The thread you are worrying about is from someone at a different life stage with different issues. Just enjoy what you've got and take it how it comes.

EuroShopperEnergyDrink Sat 13-Oct-12 01:45:32

UltraBOF Thank you, a year ago I might not have worried- but now it's like 'woaaah, we are really in it for the long haul, aren't we?' which brings along lots of happy feelings, but obviously worry too.

And I'd like to believe that a 'sane balanced person' wouldn't chuck something great in for randoms, but from months of lurking on this site, especially this board- it seems like DPs and DHs who are thought to be sane and balanced do.

But like I alluded to, my mental state is not great and I'm sure it is a result of my experiences. He's never done or said anything to make me worry...

Bogeyface Sat 13-Oct-12 02:08:35

He knows about your past, he loves you for who you are and he hasnt taken advantage of you.

Those are the facts.

Dont borrow trouble, just be happy that you have found each other at a time when you have years and years ahead of you.

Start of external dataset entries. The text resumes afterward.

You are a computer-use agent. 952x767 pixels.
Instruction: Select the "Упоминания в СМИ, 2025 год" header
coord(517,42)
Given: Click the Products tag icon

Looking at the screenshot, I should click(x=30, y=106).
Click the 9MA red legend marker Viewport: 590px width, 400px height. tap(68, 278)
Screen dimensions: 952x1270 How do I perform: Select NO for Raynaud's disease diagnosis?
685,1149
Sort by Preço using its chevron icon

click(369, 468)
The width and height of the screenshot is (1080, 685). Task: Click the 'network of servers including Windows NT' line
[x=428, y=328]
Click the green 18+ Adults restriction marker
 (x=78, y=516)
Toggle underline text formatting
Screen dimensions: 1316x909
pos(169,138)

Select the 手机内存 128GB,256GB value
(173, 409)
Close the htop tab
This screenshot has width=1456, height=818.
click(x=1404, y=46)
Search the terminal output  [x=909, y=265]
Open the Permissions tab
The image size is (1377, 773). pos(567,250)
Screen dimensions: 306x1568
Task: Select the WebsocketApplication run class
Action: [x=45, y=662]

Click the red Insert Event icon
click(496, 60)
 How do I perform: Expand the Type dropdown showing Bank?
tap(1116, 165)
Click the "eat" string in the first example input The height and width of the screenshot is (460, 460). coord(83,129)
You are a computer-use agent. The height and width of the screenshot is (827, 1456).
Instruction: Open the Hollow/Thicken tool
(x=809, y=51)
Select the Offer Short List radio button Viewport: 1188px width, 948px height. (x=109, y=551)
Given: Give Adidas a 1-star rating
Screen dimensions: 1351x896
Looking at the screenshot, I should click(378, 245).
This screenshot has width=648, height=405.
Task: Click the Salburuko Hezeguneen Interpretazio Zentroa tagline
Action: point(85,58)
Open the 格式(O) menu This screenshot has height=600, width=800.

And imo virginity is a state of mind. He is the first man that you have given yourself to, heart, soul and mind. That makes him your first too smile

Bogeyface Sat 13-Oct-12 02:10:04

And if you are worried about your mental health as a result of your earlier experiences then ask for counselling. The issues wont go away if you pretend they arent there. You Uni should offer counselling that will help.

Take care xx

MummysHappyPills Sat 13-Oct-12 02:20:48

If it helps, my past is pretty much like yours( ie. middle class slapper! grin). And my mum has confided in me after a few glasses of wine, that hers was pretty much like that. But my dad was quite the innocent when he met her. And they have been together since they were 17 and have been married 31 years.

DON'T feel guilty about your past. It can make you very vulnerable, as you ahev found out. I met a man who i thought I loved at 19. He appeared to love me, but called me names, despite knowing nothing about my past, and verablly and physically abused me. My guilt and self-loathing allowed it to continue.

If you take anything from the thread to which you refer, notice how many of us have "pasts". And how many of us have loving relationships now in which we are very happy. Count your blessings. Looks like you have a keeper in your dp. grin

mantlepiece Sat 13-Oct-12 03:55:49

Please don't let your past colour your future. The bad start you experienced may seem a large part of your life so far, but you have your whole life ahead of you and with the passing years will become no more than a blip.

You are so lucky to have met a good guy! Enjoy your luck! Don't spoil it by beating yourself up about a bad choice when you were little more than a child.

I think because it was an abusive relationship it will have left it's scars, but you need to get it straight in your head that it was about that one particular person not about you or your DP. You are maybe reading things about disfunctional men and projecting that onto your DP as you have personal experience of an awful man.

No one knows what the future holds, but I do know if you have a good partner and you love one another you will have a happy life whatever life throws at you.

Beaverfeaver Sat 13-Oct-12 08:17:50

I have had the same worries as OP.
we are now 27 and married.
I don't think I had anything to worry about really as he is still totally devoted.

However, I a realist and know that things happen, things may change, so I just make the most o the present and not worry about the future.

Shit happens and of it does I will deal with it then, no point worrying about something that hasn't and might never happen

EuroShopperEnergyDrink Sun 14-Oct-12 19:16:56

Hey everyone. Thanks all. It's been my first chance since I've posted to check the replies.

I've stopped taking medication and counseling as my doctor said I was better. I was enjoying life, excited about things, doing lots, up early, generally happy. I still am doing all these things but I can't help all these dark thoughts and worries about what the future holds. I'm quite an anxious person and the only time I feel completely 100% better is when I'm with him.